Go to the line with "Given: Open the #技能攻击力增加 tag" in the records below, then output it and each following line exactly, up to and including the line with "the conversations icon". Skip pictures and add nothing.
───── Recorded information ─────
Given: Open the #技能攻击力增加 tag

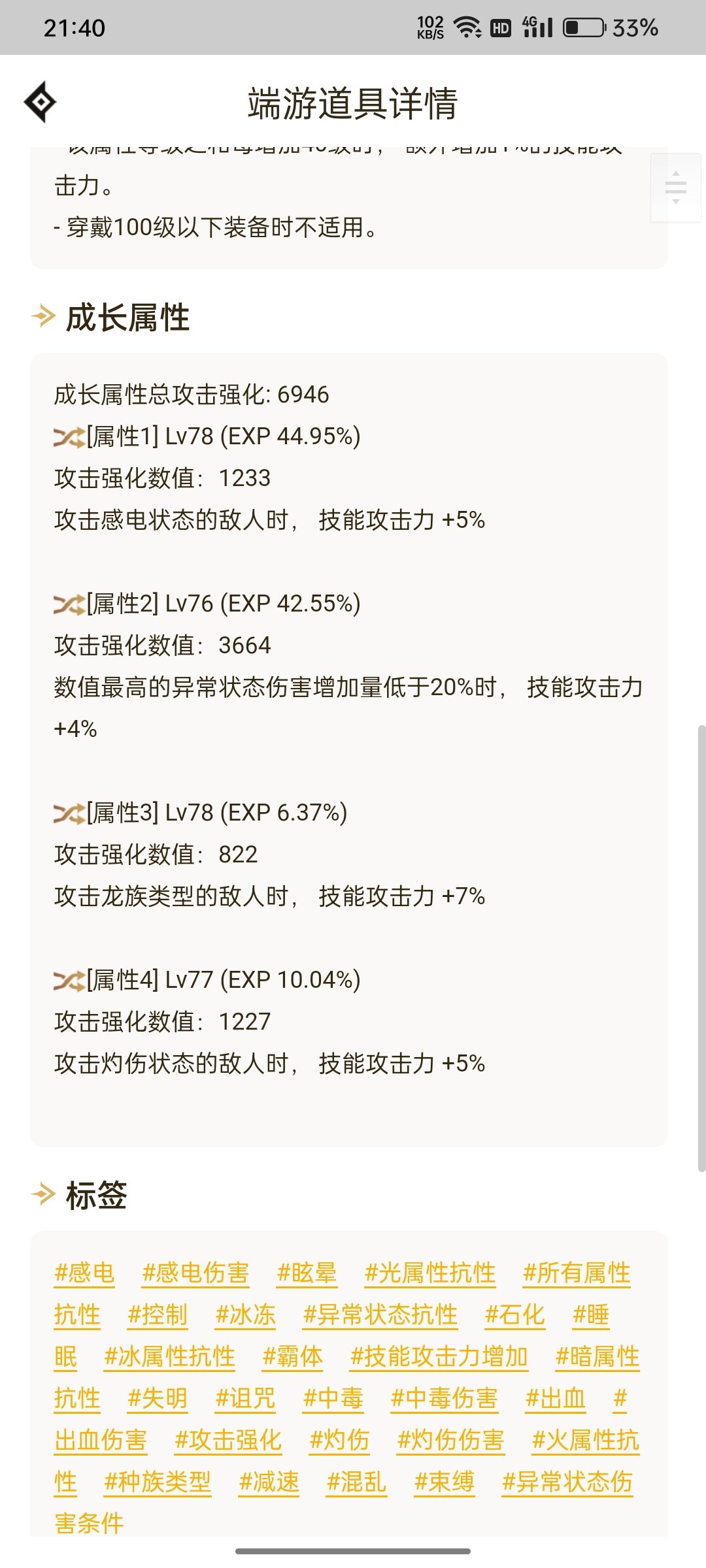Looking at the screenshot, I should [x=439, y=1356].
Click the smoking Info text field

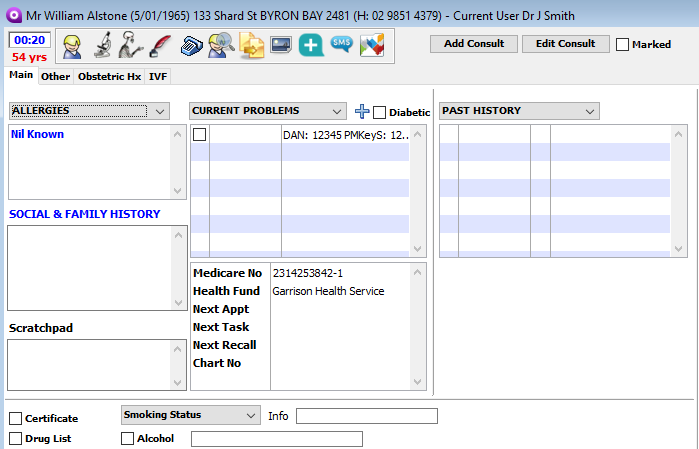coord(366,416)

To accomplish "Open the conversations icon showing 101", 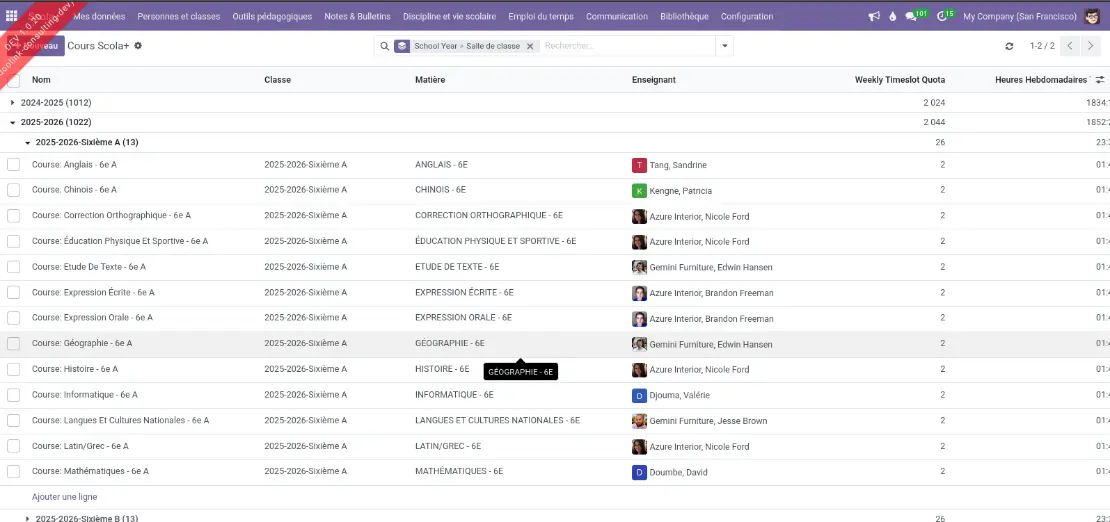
─────
───── Recorded information ─────
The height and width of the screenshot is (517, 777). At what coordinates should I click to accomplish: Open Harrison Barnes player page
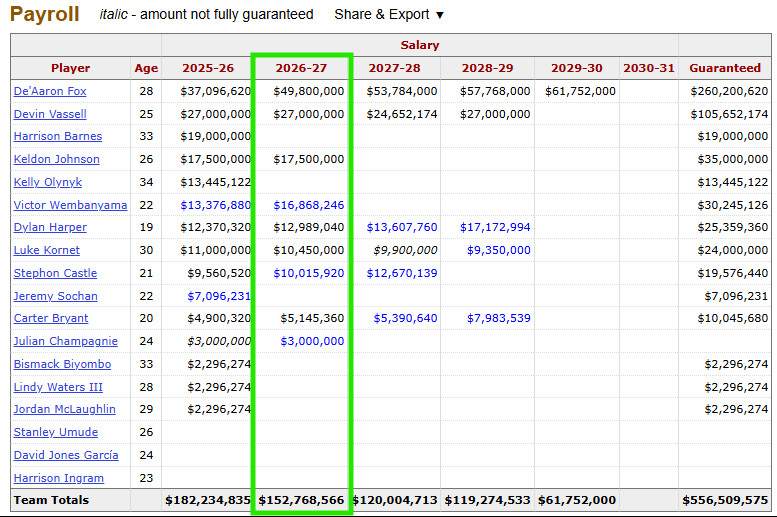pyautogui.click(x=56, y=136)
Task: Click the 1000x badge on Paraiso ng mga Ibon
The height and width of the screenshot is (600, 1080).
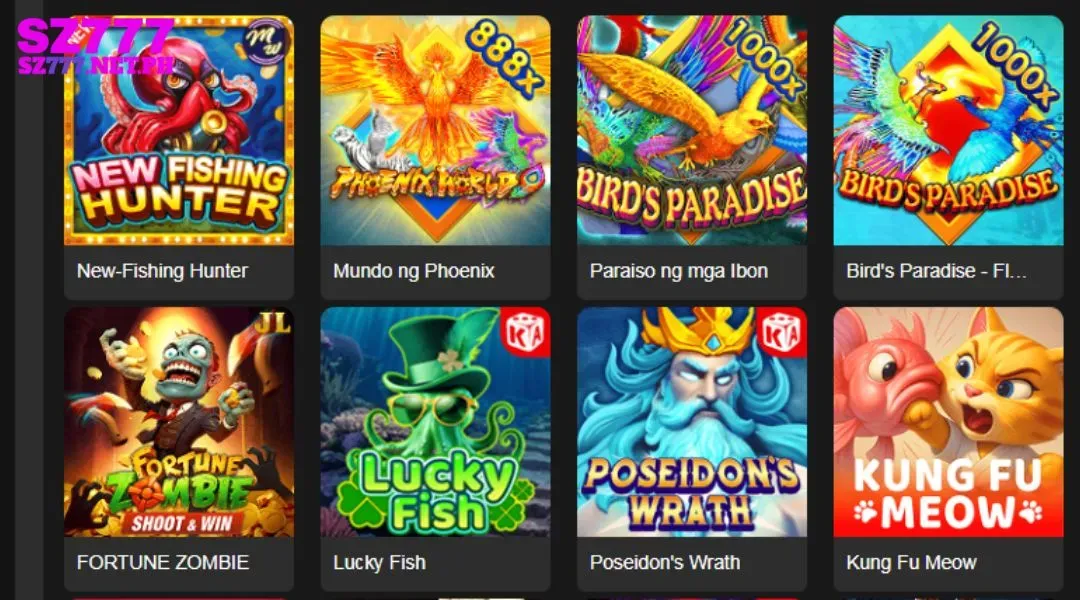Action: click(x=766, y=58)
─────
## The completed task
Given: Open the #技能攻击力增加 tag

Looking at the screenshot, I should [x=439, y=1356].
Click the smoking Info text field

coord(366,416)

To accomplish "Open the conversations icon showing 101", 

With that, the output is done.